As part of an ongoing study, MDTA determined that only four corridors met both the need for traffic relief and the guidelines established by the National Environmental Policy Act. The other corridors are between Crofton and Easton, and the existing Bay Bridge corridor between Crofton and Queenstown. A no-build alternative is also being considered.
The study also looked at other transportation methods including ferry service, bus rapid transit and rail transit.
Governor Larry Hogan stated that the only solution he would accept is a third span near the other two crossings. Delegate Nic Kipke said Hogan is maintaining that stance privately.
“I've spoken with the governor and the executive director of MDTA to express my opposition to this plan,” Kipke said. “They both agree with me that this plan would devastate our community and they've pledged to ensure a new bridge only go at the existing location at Route 50.”
A study conducted in 2015 showed that without additional capacity by 2040, daily queues in the eastbound direction during summer months could extend up to 13 miles. Daily westbound queues could extend three miles and Sunday queues could extend up to 14 miles.

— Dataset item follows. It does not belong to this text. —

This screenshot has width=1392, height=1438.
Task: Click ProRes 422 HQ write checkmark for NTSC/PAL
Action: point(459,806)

According to the MDTA, the current location would best reduce backups at the existing Bay Bridge, provide the greatest reduction in the duration of unacceptable congestion levels, and is more compatible with existing land-use patterns.
Residents of Rock Hall and Centreville don’t want the crossing either, according to anonymous messages MDTA has shared as part of its public comments gathered in July.

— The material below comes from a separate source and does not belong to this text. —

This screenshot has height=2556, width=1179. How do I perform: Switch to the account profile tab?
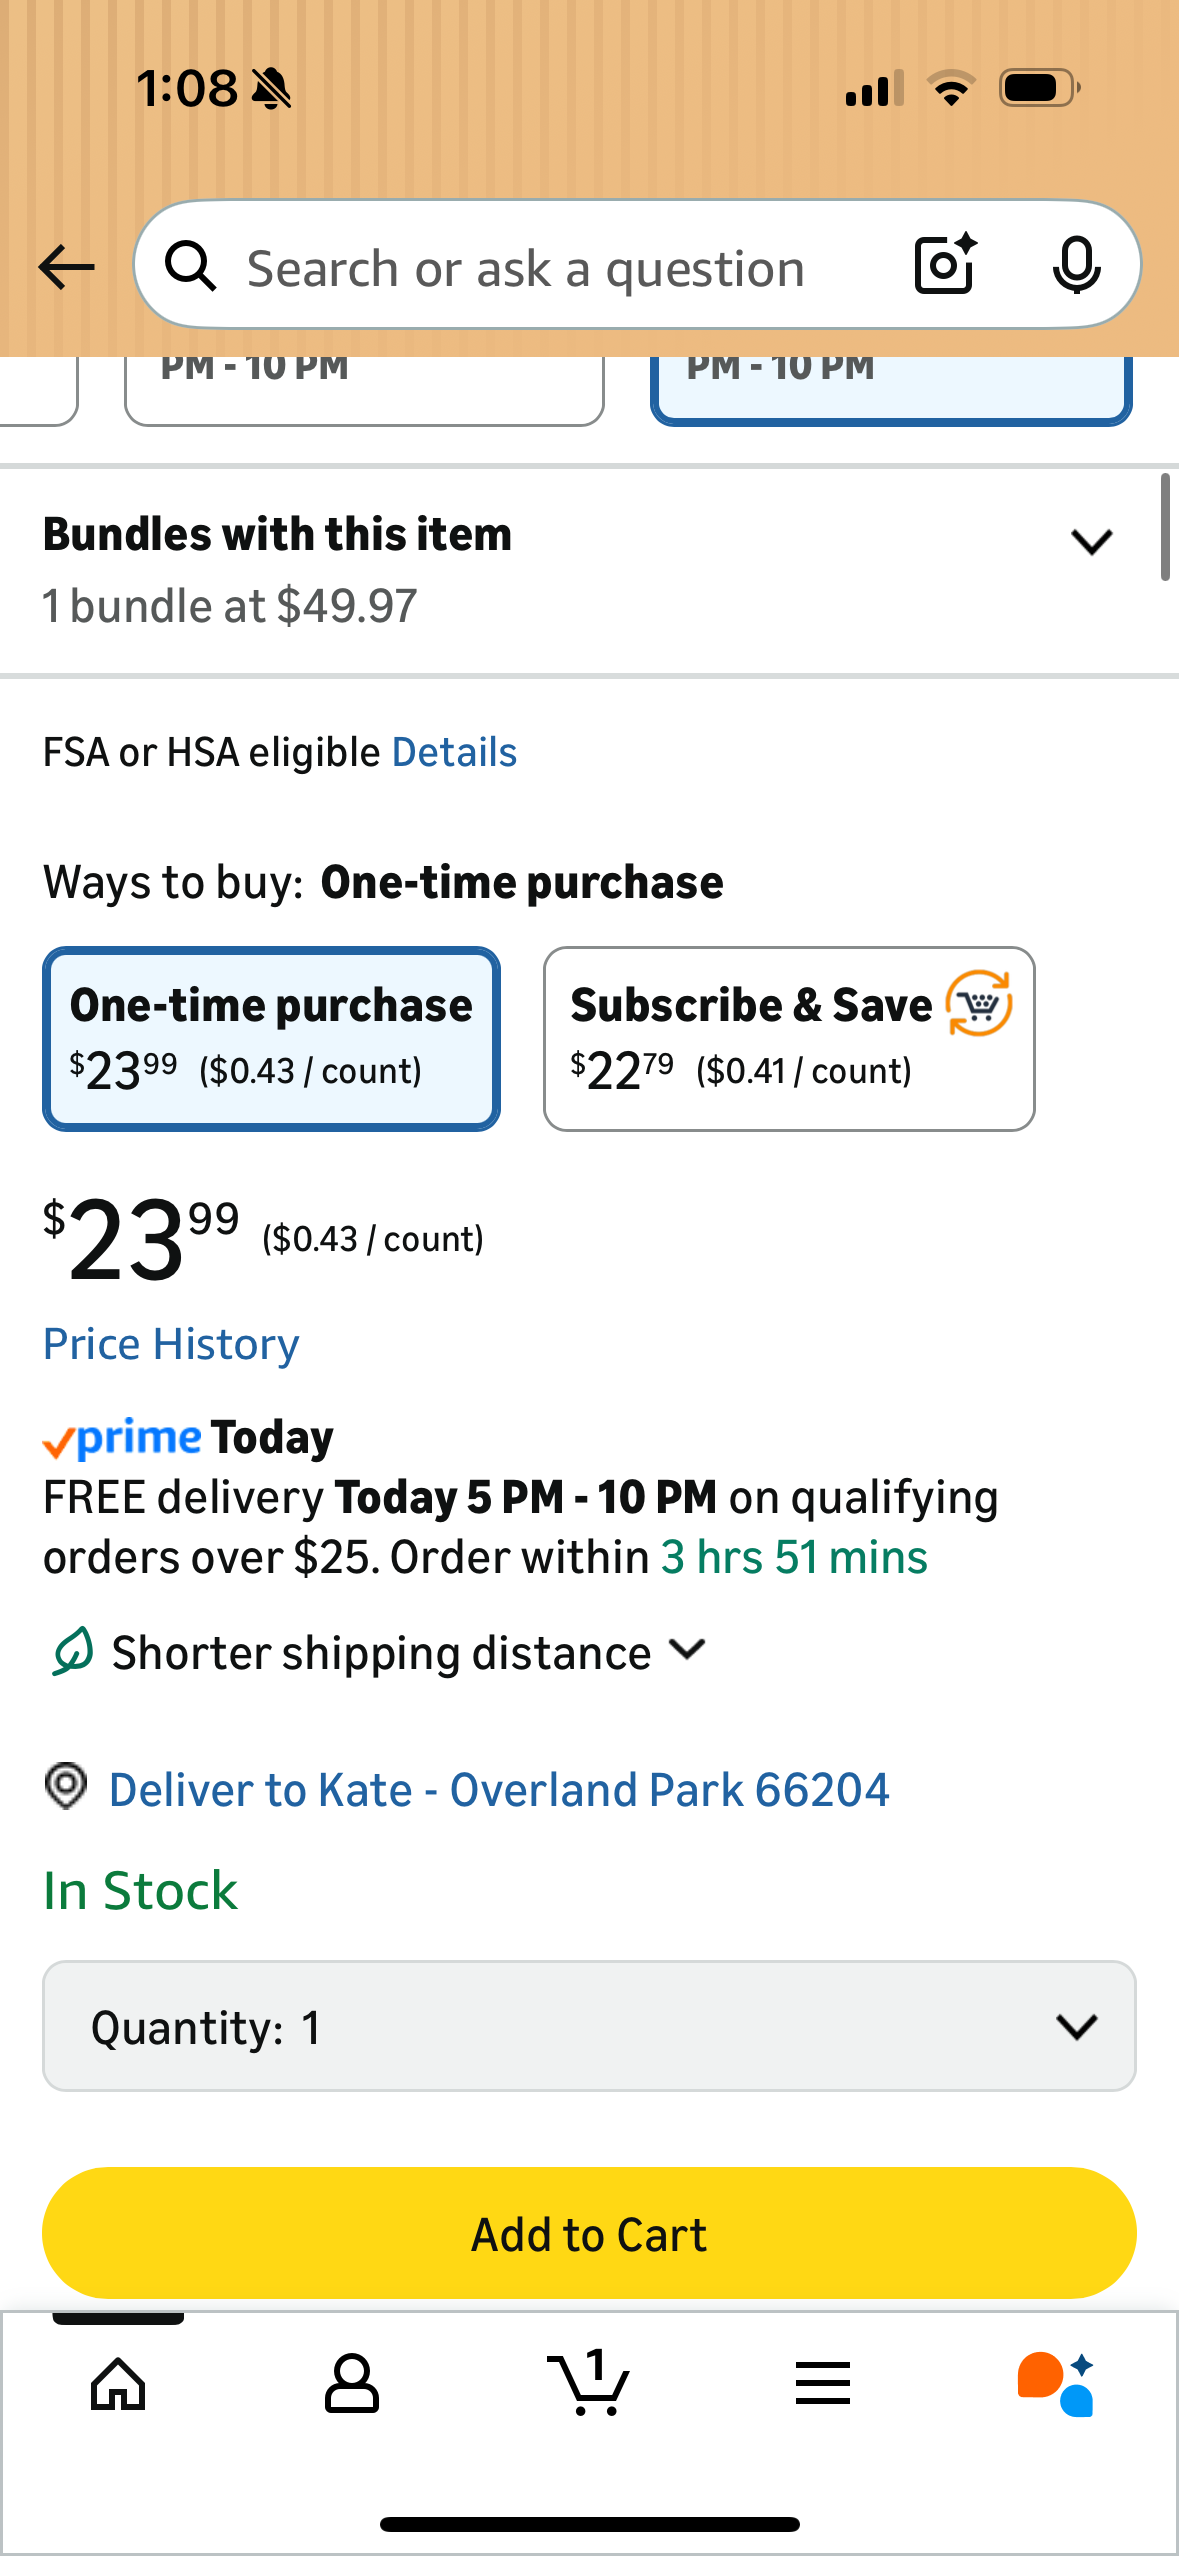click(353, 2383)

One person wrote, “I am against any bay crossing affecting pristine Kent County. Please do not consider this as an acceptable location to commercialize. The beauty of Kent County is its farmland and quiet way of life. Please do not spoil it for concrete and automobile pollution.”
Another wrote, “Kent and Queen Anne's counties are beautiful places full of historic, cultural and agricultural landscapes. Creating a quick route from Baltimore to this remote area of the shore would transform a quiet rural area into another bedroom community within commuting distance of Baltimore. We don't want to see our gorgeous landscape and quiet small towns transformed into just another area of suburban sprawl.”
The MDTA study will be completed in 2021. In the meantime, Anne Arundel County residents can voice their opinions by attending one of several open houses. The closest is at Anne Arundel Community College on October 2 from 6:00pm to 8:00pm. To see the full list, visit www.baycrossingstudy.com.
Pasadena legislators encourage their constituents to attend. Kipke has also created a petition online at www.kipke.com/baycrossing.
Chisholm hopes enough people voice their opposition to a plan that could change the character of Pasadena.
“I would be diametrically opposed to the taking of private property from any Pasadena residents by the state of Maryland to expand the roadways for this proposed new Bay Bridge route if necessary,” Chisholm said.